◆ RECORD EXCERPTS ◆
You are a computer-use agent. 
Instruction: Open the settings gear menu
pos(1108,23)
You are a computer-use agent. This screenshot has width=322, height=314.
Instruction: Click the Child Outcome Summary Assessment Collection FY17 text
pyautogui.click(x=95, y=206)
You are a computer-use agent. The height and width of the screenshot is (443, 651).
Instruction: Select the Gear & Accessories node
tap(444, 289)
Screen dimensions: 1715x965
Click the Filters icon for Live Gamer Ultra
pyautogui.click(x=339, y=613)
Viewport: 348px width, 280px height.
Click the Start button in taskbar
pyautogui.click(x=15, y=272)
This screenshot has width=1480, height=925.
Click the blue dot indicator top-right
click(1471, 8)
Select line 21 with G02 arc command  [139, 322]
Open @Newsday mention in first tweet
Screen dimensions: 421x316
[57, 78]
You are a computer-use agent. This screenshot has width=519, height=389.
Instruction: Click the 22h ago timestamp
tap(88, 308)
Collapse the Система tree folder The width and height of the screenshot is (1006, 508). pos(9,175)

◆ WRITTEN PROBLEM ◆
Rewrite all the records above, swapping "computer-use agent" for "desktop automation agent" wherever it occurs and leaving everything else unchanged.

◆ OUTPUT FOR THIS TASK ◆
You are a desktop automation agent. 
Instruction: Open the settings gear menu
pos(1108,23)
You are a desktop automation agent. This screenshot has width=322, height=314.
Instruction: Click the Child Outcome Summary Assessment Collection FY17 text
pyautogui.click(x=95, y=206)
You are a desktop automation agent. The height and width of the screenshot is (443, 651).
Instruction: Select the Gear & Accessories node
tap(444, 289)
Screen dimensions: 1715x965
Click the Filters icon for Live Gamer Ultra
pyautogui.click(x=339, y=613)
Viewport: 348px width, 280px height.
Click the Start button in taskbar
pyautogui.click(x=15, y=272)
This screenshot has width=1480, height=925.
Click the blue dot indicator top-right
click(1471, 8)
Select line 21 with G02 arc command  [139, 322]
Open @Newsday mention in first tweet
Screen dimensions: 421x316
[57, 78]
You are a desktop automation agent. This screenshot has width=519, height=389.
Instruction: Click the 22h ago timestamp
tap(88, 308)
Collapse the Система tree folder The width and height of the screenshot is (1006, 508). pos(9,175)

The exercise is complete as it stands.